The Barbados report begins with a long exhale of “aaaahhhhh”. I’ll spare you another travel horror story in consideration of the superb BTA guide we had. I can’t speak for other islands such as the Caymans, but Barbados is something to talk about. I went in with the expectation of seeing something different, a bit more destitute, but after learning that Tiger Woods rented out the entire Sandy Lane resort for his multi- million dollar wedding, my impression changed. Why didn’t we stay there???
I’m from Cuba and boast the best beaches in the world, like Varadero, but I’ll say the picture of Crane Beach I posted here 2 weeks ago, does not do any real justice to what I really saw! Here is the “mushroom” rock located a bit south of Bathsheba beach. I was dubbed an eco-thief for collecting a beautiful heart shaped rock from there. The safari trip through the island was guided by some crazy guy driving a 10 seater Rover who knew the island all to well and demonstrated some sexual agitation with his super descriptive mentions of termite hives and other neat things. Uh hello, I don’t need to know how desperate you are! Go get you some and stay on the path of instruction! I’m becoming a professional cook so I was taking fine note of the cuisine. Flying fish for days y’all! Scrawny little things used as bait elsewhere in the Caribbean is an everyday meal. Too good.
Between that and a decadent seared tuna with bok choy, I started thinking that maybe British influence hadn’t completely implanted itself. To say the least, these press tours are over indulgent. Fine dining, bottomless cocktails (I probably should have had atleast ONE!), wild excursions and little sleep, make for a great 4 day getaway weekend. If only realistically I could afford to stay at the hotel next door. “The House” was the face of eco-beach chic and laid back Euro flare. I’m almost ready to be married (note to an unnamed man). Brits LOVE to relocate there permanently and don’t talk much. Bajans extend themselves in a surreal manner. Talk about “found customer service as lost in the US”–pull out my chair for a trip to the loo, place my napkin on my lap, whispers of “would you like red or white wine” in my ear and escort me down the single step…a bit much for a self-professed almost celeb. Not to mention the $50 bottle of Barbadian Rum and champagne in my suite upon arrival. Yeah baby!
En breve, fine men, cool weather, great food, over the top service, snorkeling with turtles and coconut milk remind me that life in Atlanta, Ga can get better!

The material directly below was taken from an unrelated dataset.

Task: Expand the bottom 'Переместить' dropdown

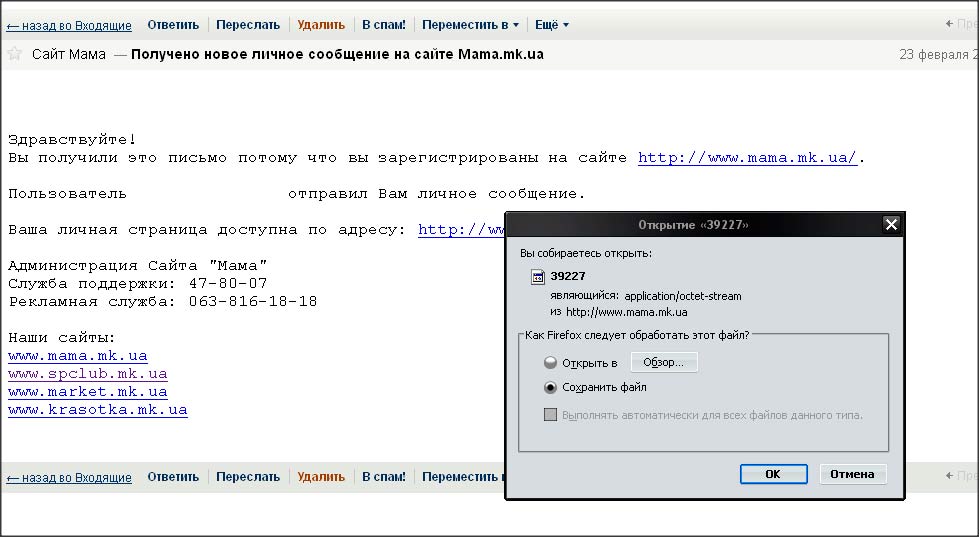Action: pos(462,477)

(Sandra, Jen, Me on Catamaran snorkeling trip)
My official story to be published in Odyssey Couluer is due on Monday so I’ve got to get to writing. You’ll have to pick the mag up in Barnes-N-Noble in Feb. in order to get more details!
No thanks to US Customs and Immigration, the champagne I was gifted will be the source of toasting to love and happiness when J gets here on Sunday!
“Ma’am…I’m waiting for the tip you were going to give me”….
Eat well, love unapologetically, pray with true intention, and take care of yourself.